[Author Prev][Author Next][Thread Prev][Thread Next][Author Index][Thread Index]
[tor-commits] [sbws/master] Implement method to scale as Torflow
commit 090507ee36a4685055a4e829fd5b4a4428aa3b63
Author: juga0 <juga@xxxxxxxxxx>
Date: Thu Aug 30 12:55:23 2018 +0000
Implement method to scale as Torflow
---
sbws/lib/v3bwfile.py | 191 ++++++++++++++++++++++++++++++++++++++++++++++++++-
1 file changed, 189 insertions(+), 2 deletions(-)

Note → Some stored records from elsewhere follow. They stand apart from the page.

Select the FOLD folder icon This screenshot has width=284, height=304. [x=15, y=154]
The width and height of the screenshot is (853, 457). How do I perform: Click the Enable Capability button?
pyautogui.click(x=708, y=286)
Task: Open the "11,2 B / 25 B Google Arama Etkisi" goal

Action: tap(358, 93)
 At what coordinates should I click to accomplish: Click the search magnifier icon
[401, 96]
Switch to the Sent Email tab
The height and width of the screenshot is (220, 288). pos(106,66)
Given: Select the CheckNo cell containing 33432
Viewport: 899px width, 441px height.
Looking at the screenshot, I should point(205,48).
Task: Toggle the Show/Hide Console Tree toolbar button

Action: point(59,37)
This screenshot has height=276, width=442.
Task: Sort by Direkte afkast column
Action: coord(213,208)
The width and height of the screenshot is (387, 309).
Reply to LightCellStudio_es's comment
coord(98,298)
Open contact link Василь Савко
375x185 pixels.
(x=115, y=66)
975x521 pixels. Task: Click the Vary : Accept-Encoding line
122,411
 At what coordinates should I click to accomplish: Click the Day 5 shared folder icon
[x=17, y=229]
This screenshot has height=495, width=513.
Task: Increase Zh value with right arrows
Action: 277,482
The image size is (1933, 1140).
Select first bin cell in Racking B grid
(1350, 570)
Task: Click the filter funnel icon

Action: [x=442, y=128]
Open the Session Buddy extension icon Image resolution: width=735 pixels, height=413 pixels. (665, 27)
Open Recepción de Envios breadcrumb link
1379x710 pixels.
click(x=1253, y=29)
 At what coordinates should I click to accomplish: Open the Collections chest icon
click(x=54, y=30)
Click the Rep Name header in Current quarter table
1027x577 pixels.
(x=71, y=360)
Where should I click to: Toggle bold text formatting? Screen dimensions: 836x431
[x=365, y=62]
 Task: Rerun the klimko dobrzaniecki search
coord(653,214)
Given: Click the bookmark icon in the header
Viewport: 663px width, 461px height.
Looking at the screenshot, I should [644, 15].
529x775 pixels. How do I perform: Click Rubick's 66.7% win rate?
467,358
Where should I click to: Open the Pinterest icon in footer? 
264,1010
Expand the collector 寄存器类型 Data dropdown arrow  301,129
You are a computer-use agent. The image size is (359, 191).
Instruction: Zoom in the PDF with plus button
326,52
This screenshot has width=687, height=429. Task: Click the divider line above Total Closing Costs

diff --git a/sbws/lib/v3bwfile.py b/sbws/lib/v3bwfile.py
index 5ce1423..28be1a9 100644
--- a/sbws/lib/v3bwfile.py
+++ b/sbws/lib/v3bwfile.py
@@ -481,9 +481,196 @@ class V3BWFile(object):
'allowed', (1 - accuracy_ratio) * 100, margin * 100)
@staticmethod
- def bw_lines_torflow(bw_lines, desc_obs_bws=TORFLOW_OBS_LAST,
+ def bw_torflow_scale(bw_lines, desc_obs_bws=TORFLOW_OBS_LAST,
cap=TORFLOW_BW_MARGIN, reverse=False):
- pass
+ """
+ Obtain final bandwidth measurements applying Torflow's scaling
+ method.
+
+ From Torflow's README.spec.txt (section 2.2)::
+
+ In this way, the resulting network status consensus bandwidth values # NOQA
+ are effectively re-weighted proportional to how much faster the node # NOQA
+ was as compared to the rest of the network.
+
+ The variables and steps used in Torflow:
+
+ **strm_bw**::
+
+ The strm_bw field is the average (mean) of all the streams for the relay # NOQA
+ identified by the fingerprint field.
+ strm_bw = sum(bw stream x)/|n stream|
+
+ **filt_bw**::
+
+ The filt_bw field is computed similarly, but only the streams equal to # NOQA
+ or greater than the strm_bw are counted in order to filter very slow # NOQA
+ streams due to slow node pairings.
+
+ **filt_sbw and strm_sbw**::
+
+ for rs in RouterStats.query.filter(stats_clause).\
+ options(eagerload_all('router.streams.circuit.routers')).all(): # NOQA
+ tot_sbw = 0
+ sbw_cnt = 0
+ for s in rs.router.streams:
+ if isinstance(s, ClosedStream):
+ skip = False
+ #for br in badrouters:
+ # if br != rs:
+ # if br.router in s.circuit.routers:
+ # skip = True
+ if not skip:
+ # Throw out outliers < mean
+ # (too much variance for stddev to filter much)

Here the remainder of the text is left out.